Redacting a published mistake
Updates are append-only. To correct or remove a previous statement, redact it and post a new one — the system never silently edits a customer-visible record.
| Caller | Can redact when |
|---|
| The original author | Within 5 minutes of postedAt. |
| An organization admin | At any time. |
Redaction wipes the body, sets redactedAt and redactedBy, and preserves any statusChange the update carried — the system does not lie about lifecycle state. On the public status page, the slot remains visible at its original timestamp, rendered as “This update has been removed.” The original wording is gone, but the fact that something existed and was pulled back is visible.
Redaction is permitted even on resolved incidents — it is the only mutation that survives the terminal status.
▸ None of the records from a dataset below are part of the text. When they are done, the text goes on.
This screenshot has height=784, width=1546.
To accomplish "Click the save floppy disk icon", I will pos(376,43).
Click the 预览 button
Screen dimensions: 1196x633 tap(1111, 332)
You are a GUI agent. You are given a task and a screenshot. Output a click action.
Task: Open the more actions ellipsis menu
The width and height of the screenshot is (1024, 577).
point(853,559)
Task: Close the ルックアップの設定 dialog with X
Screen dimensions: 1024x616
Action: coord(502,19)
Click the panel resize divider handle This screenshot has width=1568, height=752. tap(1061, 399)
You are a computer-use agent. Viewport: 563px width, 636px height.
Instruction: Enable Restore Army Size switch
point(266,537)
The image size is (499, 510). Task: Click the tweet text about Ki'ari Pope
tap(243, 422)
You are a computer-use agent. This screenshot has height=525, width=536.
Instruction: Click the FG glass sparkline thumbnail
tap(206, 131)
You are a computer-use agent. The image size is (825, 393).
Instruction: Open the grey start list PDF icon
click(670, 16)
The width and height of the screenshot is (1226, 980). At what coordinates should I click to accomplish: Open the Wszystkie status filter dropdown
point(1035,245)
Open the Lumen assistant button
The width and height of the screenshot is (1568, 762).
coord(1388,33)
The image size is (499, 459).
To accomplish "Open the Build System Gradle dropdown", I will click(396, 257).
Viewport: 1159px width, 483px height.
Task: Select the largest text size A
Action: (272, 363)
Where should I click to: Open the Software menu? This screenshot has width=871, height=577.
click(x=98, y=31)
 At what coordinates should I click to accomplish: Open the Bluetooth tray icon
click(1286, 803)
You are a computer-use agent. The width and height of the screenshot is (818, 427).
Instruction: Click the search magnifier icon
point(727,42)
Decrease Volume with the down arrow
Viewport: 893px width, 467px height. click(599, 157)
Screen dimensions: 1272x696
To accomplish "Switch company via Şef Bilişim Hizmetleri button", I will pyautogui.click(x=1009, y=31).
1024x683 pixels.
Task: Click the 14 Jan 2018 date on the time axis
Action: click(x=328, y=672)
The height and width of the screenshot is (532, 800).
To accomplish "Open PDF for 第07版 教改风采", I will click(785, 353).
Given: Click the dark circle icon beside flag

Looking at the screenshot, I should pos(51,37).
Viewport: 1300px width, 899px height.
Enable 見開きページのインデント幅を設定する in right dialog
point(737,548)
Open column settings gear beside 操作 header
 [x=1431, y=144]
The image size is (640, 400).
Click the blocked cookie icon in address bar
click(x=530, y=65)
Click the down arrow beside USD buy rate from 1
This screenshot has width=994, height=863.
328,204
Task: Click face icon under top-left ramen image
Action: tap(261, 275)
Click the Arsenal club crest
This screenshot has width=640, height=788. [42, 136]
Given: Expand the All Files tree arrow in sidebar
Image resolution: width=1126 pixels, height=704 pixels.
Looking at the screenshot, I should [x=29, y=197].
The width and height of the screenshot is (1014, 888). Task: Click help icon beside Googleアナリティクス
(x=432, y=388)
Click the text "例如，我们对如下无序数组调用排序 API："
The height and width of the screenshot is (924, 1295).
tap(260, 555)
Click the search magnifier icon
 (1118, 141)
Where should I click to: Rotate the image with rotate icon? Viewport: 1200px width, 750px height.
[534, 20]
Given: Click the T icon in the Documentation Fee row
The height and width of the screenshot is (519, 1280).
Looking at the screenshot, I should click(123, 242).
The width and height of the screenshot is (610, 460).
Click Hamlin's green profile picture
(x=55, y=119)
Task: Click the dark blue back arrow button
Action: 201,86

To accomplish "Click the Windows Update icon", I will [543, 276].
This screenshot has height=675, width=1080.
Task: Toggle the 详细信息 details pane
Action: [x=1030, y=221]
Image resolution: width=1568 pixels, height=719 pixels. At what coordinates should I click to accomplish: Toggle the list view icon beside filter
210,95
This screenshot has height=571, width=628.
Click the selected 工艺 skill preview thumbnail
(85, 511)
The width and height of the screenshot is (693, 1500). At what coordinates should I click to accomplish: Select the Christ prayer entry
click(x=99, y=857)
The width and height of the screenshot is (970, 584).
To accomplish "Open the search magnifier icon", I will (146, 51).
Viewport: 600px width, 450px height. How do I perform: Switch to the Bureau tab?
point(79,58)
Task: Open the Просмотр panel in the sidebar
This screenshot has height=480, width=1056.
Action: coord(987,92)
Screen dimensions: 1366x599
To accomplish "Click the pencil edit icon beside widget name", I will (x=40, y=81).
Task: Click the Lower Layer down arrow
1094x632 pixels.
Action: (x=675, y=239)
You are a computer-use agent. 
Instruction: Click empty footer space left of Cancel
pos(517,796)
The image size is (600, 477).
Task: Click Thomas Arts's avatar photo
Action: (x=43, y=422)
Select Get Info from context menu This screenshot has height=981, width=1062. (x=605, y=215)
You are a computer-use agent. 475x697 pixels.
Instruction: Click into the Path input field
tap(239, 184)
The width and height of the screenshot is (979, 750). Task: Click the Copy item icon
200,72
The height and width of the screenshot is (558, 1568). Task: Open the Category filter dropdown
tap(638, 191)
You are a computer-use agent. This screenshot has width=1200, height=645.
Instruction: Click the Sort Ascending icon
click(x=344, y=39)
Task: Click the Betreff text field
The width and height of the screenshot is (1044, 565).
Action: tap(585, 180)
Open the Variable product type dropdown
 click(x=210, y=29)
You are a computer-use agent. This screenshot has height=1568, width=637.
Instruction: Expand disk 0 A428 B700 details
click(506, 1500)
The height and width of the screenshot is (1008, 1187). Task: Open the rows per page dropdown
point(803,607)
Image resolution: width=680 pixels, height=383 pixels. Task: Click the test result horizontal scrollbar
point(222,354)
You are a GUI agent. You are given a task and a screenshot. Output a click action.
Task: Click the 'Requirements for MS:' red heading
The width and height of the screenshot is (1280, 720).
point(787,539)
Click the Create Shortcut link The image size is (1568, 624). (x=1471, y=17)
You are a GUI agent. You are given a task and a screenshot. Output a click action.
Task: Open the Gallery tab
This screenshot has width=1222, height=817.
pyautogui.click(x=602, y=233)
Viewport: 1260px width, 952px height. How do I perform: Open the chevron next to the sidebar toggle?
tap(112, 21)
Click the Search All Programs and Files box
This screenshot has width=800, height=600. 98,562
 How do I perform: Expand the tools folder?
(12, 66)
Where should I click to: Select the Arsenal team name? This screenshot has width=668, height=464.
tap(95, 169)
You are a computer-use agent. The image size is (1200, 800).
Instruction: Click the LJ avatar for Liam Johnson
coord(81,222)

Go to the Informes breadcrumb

Status history and audit trail
The incident detail view shows the full ordered timeline of updates: internal notes, public messages, and status transitions interleaved at their actual post times. Each entry records who posted it, when, and (for redacted updates) who redacted it and when.
The legacy statusHistory field on the Get Incident response remains populated for backwards compatibility — it surfaces just the status transitions. For the full timeline (notes + transitions + public updates), call List Incident Updates.
Creating an incident
When you create an incident, the following fields are available:
| Field | Required | Notes |
|---|
title | Yes | 1–100 characters. |
description | No | Additional context. Up to 10,000 characters. |
severity | Yes | critical, high, medium, or low. |
ownerId | Either | User ID to assign directly as the incident owner. |
ownerScheduleId | Either | On-call schedule whose current responder becomes the owner. See below. |
componentIds | No | UUIDs of affected components, up to 50. |
At least one of ownerId or ownerScheduleId is required so the paging path always has a target.
Assigning an on-call owner
Pass ownerScheduleId at creation time to hand the incident to the team that is currently on-call. The server resolves ownership and escalation in one step:
- It looks up the current on-call responder for the schedule (including active overrides) and sets them as the incident owner.
- It searches your escalation policies for one whose layers target that schedule, and attaches the match.
If you also supply ownerId, that user wins as the incident owner — the schedule is still used to find a matching escalation policy. If no one is currently on-call and no ownerId was supplied, the incident is still created without an owner; you can assign one later from the incident detail page.
For critical and high severity incidents, pass ownerScheduleId so the right responders are paged automatically through the matching escalation policy. See Escalation Policies for how policies and schedules connect.